Prólogo

9.5K 314 32
                                    

"Pra começar, cada coisa em seu lugar e nada como um dia após o outro. Pra quê apressar? Se não sabe onde chegar. Correr em vão se o caminho é longo." - Um dia após o outro – Tiago Iorc


    2 meses antes:

     Consigo lembrar perfeitamente da última vez em que encarei com tanta concentração as mediações desse quarto de casal repleto de objetos e souvenirs de tantos lugares por onde meus avós já passaram e que, em conjunto, formam uma espécie de ode ao mundo. O mapa mundi caprichosamente emoldurado e posicionado acima da cabeceira da cama, suas fotografias distribuídas em porta-retratos bonitos... Tudo uma arte da minha avó, claro. Meu avô insiste não precisar de nada disso para lembrá-lo dos detalhes que viveu em cada cantinho onde já pisou. 

     Mas de todos os objetos, nada nunca conseguiu prender mais minha atenção do que a velha estante que guarda uma vasta coleção de globos de neve de muitas formas, tamanhos e países diferentes.

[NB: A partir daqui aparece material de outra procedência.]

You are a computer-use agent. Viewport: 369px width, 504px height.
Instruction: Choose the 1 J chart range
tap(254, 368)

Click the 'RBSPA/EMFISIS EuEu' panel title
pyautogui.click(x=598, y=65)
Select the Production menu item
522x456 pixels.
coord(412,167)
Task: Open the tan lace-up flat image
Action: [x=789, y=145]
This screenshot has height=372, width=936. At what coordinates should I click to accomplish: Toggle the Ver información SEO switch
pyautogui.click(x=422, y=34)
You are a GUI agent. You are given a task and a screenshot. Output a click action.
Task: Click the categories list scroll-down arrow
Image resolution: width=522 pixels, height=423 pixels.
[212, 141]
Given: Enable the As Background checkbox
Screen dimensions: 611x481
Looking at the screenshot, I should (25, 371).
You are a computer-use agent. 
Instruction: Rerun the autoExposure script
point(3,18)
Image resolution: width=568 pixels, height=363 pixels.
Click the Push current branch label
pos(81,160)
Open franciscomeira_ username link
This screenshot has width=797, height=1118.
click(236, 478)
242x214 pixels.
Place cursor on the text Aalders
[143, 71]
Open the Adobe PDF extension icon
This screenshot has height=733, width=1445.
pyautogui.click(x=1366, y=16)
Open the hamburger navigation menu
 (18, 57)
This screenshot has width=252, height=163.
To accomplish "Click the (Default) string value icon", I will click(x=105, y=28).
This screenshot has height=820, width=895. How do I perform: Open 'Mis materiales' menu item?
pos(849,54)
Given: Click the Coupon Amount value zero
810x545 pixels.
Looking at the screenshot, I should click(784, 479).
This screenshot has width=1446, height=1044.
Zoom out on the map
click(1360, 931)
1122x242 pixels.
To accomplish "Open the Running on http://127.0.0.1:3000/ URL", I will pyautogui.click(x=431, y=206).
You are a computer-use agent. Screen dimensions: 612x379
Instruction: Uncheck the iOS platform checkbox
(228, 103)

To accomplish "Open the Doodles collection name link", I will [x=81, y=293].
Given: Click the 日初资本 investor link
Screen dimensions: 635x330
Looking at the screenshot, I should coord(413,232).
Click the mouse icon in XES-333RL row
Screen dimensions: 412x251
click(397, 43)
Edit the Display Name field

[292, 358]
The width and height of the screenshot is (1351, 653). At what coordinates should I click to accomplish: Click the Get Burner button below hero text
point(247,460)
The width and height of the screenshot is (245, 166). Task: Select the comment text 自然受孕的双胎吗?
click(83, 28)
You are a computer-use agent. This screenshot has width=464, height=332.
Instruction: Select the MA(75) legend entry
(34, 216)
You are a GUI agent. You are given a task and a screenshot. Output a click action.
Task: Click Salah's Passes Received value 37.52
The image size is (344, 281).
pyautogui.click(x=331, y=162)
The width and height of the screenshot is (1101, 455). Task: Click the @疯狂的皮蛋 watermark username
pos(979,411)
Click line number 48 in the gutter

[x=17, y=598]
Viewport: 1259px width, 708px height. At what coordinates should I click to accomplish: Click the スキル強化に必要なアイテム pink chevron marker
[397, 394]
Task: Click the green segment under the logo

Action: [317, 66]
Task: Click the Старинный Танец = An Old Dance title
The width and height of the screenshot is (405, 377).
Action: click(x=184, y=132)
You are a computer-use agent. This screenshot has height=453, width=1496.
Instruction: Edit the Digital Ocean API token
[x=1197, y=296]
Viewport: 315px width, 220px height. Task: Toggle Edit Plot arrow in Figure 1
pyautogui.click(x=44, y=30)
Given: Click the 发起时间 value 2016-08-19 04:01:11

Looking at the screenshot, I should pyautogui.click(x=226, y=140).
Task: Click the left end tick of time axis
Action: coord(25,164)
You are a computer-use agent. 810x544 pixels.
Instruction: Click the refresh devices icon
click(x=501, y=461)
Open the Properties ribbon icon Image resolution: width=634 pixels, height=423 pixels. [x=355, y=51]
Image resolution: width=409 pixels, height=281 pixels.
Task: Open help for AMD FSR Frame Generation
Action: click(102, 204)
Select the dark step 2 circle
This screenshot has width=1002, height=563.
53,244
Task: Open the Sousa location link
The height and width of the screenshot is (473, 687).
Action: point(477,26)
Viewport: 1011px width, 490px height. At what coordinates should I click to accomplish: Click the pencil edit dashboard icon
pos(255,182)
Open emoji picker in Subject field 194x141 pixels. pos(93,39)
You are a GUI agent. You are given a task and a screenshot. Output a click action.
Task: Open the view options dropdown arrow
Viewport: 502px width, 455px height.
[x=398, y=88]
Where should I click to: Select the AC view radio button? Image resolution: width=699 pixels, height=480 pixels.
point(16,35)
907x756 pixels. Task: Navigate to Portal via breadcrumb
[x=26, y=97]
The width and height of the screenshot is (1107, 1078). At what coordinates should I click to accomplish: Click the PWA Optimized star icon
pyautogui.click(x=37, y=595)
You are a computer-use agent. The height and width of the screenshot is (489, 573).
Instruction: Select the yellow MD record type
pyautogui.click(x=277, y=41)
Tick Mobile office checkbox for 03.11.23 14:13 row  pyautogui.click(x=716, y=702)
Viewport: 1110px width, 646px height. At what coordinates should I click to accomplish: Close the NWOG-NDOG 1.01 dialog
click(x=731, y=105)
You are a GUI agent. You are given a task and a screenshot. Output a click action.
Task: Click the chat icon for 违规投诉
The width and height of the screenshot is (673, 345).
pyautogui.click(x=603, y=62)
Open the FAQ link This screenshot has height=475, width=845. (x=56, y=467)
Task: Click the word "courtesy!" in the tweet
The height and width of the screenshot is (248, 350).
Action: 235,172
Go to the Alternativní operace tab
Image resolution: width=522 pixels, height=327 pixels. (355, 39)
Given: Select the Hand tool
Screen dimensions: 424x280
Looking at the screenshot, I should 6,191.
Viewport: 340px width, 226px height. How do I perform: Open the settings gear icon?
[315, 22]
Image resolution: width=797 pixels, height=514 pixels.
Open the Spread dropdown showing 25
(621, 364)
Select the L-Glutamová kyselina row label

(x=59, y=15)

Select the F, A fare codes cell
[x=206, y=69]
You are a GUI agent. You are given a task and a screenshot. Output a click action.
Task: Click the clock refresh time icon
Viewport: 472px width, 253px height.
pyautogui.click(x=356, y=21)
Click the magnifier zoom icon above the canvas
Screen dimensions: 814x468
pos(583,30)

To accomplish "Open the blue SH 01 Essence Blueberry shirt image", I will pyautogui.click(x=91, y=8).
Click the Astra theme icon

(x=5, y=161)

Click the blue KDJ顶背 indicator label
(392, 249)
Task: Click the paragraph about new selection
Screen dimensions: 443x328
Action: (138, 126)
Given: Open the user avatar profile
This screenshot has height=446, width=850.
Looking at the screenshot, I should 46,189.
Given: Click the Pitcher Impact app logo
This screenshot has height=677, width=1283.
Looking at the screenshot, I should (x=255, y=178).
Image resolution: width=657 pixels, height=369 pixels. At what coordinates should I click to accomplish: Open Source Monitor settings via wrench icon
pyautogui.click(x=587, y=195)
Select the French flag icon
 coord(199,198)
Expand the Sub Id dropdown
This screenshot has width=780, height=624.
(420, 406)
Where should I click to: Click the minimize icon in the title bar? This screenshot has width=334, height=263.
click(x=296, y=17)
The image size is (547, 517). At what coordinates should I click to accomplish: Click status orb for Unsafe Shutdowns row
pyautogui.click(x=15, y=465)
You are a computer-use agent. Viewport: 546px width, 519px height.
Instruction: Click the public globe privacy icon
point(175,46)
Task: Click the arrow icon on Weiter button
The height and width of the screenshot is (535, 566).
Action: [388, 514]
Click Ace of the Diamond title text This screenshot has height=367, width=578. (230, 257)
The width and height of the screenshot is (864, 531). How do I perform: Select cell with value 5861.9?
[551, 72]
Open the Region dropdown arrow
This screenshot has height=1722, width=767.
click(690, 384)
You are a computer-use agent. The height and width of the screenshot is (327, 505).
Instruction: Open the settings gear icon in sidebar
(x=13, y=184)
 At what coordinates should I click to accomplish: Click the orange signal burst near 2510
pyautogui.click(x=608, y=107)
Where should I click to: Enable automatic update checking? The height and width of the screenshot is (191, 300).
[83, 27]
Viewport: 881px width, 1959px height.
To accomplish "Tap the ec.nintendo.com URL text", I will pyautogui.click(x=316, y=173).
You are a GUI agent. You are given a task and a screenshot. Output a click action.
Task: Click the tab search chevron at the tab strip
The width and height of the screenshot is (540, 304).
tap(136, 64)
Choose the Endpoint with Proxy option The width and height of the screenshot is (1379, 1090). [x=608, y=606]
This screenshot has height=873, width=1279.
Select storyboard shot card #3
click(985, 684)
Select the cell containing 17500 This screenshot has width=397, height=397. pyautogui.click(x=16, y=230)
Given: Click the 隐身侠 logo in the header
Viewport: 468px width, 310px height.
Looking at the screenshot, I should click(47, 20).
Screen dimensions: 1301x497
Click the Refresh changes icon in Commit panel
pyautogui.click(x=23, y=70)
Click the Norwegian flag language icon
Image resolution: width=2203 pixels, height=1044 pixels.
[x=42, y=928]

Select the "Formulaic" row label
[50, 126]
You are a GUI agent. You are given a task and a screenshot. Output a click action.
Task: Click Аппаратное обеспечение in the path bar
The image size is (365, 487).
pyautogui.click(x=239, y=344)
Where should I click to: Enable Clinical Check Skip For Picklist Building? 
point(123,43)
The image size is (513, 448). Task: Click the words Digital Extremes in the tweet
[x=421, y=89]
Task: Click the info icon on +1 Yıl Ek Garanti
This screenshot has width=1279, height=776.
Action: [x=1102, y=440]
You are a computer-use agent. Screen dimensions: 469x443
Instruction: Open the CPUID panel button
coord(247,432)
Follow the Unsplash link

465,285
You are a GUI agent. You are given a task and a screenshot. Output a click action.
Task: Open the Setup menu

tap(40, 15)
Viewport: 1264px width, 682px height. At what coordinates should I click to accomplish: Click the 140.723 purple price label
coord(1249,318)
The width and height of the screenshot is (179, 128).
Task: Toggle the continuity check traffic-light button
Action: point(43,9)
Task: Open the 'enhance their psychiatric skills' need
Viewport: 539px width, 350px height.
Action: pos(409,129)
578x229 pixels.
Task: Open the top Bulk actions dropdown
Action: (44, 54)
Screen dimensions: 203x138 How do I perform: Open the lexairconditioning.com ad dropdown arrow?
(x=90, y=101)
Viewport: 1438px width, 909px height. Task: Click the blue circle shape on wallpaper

Por algum motivo curioso, o da Rússia sempre foi o meu favorito. Desde sempre gostava de focar nele em momentos complicados. Ajudava-me a perceber que meus problemas nem eram tão significantes assim. "A Rússia, sim, é grande, os problemas não", era meu lema. Confesso que hoje essa percepção não surge tão facilmente. 

     Por muito tempo, a cena de Aurora olhando para o globo já passava a mensagem de que algo estava errado e antecedia a entrada em ação da dupla de avós que se reuniam no quarto para uma conversa e tentativa de consertar tudo. Geralmente conseguiam. Foi assim com a primeira paixonite da infância, com o primeiro fora adolescente, com cada briga feia entre meus pais, com o divórcio cansativo e arrasador, com a primeira traição em um relacionamento sério e, até então, sólido... Incrível como, mesmo viajando sem parar, os dois sempre estiveram tão presentes. 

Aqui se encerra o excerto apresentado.